Locanda Cipriani: Burası Torcello’daki tek otel. Geniş bir bahçeye ve Venedik mutfağından yemekler sunan ünlü Cipriani restorana sahip. Cipriani restoranın bahçesinde ızgara balık yiyerek adanın keyfini çıkarın.

NEREDE, NE YENİR?

Villa 600: Karides ve safran soslu makarnayı harika bir atmosferde yiyerek Venedik mutfağının tadını çıkarabilirsiniz. Osteria Al Ponte del Diavolo: Mükemmel servis veren bu keyifli ortamda deniz ürünlerinin tadını çıkarın.

NEREDE KONAKLAMALI?

Murano Palace: Rio dei Vetrai Kanalı manzarasına sahip. 18’inci yüzyıl Venedik tarzında dekore edilmiş, keyifli bir alternatif. Hotel Conterie: Tipik Venedik tarzında dekore edilmiş, önceden cam üreticilerine ait olan, tarihi bir villada hizmet veriyor. La Gare Hotel: Büyük Murano kanalına bakan otel, Marco Polo Havaalanı’na ücretsiz çift yönlü ulaşım servisi sunuyor.

NEREDE, NE YENİR?

Ristorante Pizzeria Marlin: Şarap ve spagetti... Fazla söze gerek yok galiba. Bar Al Faro: Bir fincan kahve içip keyifli manzaranın ve adanın tadını çıkarmak isterseniz doğru adres burası.

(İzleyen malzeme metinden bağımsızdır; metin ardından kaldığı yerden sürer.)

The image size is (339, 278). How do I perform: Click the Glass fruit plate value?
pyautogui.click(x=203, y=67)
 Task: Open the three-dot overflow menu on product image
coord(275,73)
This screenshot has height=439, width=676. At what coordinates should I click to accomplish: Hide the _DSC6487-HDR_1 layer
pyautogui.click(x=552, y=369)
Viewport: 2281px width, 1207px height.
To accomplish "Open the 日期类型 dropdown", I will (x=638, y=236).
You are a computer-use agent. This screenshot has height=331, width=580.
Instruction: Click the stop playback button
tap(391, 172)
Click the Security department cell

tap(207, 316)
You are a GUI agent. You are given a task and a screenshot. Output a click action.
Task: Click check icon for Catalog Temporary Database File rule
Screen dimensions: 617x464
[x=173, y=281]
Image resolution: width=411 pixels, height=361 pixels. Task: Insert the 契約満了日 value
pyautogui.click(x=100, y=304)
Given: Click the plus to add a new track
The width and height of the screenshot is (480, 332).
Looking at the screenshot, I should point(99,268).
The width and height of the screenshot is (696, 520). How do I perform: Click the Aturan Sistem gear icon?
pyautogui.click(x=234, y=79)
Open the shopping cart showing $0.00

MURANO: HİKAYESİ OLAN BİR ADA

Sıradaki ada Murano... Vaporetto’da ada hakkında kısa bir bilgi ediniyoruz. Bu ada cam işçiliğiyle nam salmış. Venedik’te yer alan cam atölyeleri; isli duman, yangın tehlikesi, çevre kirliliği gibi sebeplerle kaldırılmış ve 10’uncu yüzyılda Murano adasına taşınmış. Çok uzun seneler ayna üretimi de sadece burada yapılmış. Gözlük camının da ilk kez Murano’da üretilmiş olduğunu söylemeden geçmeyeyim. Öyle ki cam ustaları sırlarını yüzyıllarca saklamışlar, bu da Murano’yu Avrupa’nın en büyük cam üretim bölgesi haline getirmiş. İskeleye iner inmez hemen cam fabrikasıyla karşılaşıp bu hikayeyi daha yakından tanıma şansım oluyor. Hava çok sıcak. Cam fabrikası tabii ki daha da sıcak. Şartlar kulağa pek hoş gelmese de, içeride şov yapan cam ustasının büyüleyici gösterisi her şeyi bir anda muazzam bir sanat gösterisine dönüştürüyor. Daha sonra da fabrikanın satış mağazasına geçiyorum. ‘İnanılmaz’ burada en çok kullanılan kelimedir eminim. Küçük bir not; Venedik ile kıyaslandığında Murano’daki fiyatlar çok daha yüksek. Ama buraya kadar gelmişken bir cam ürünü almadan gitmek olmaz derseniz, alışveriş yaptığınız yerden ‘Murano glass’ sertifikası almayı unutmayın. Malum Çin malları uyarısı her yerde. Adada bir de ‘Museo Del Vetro’ adında cam müzesi var; gelmişken göz atılması şart!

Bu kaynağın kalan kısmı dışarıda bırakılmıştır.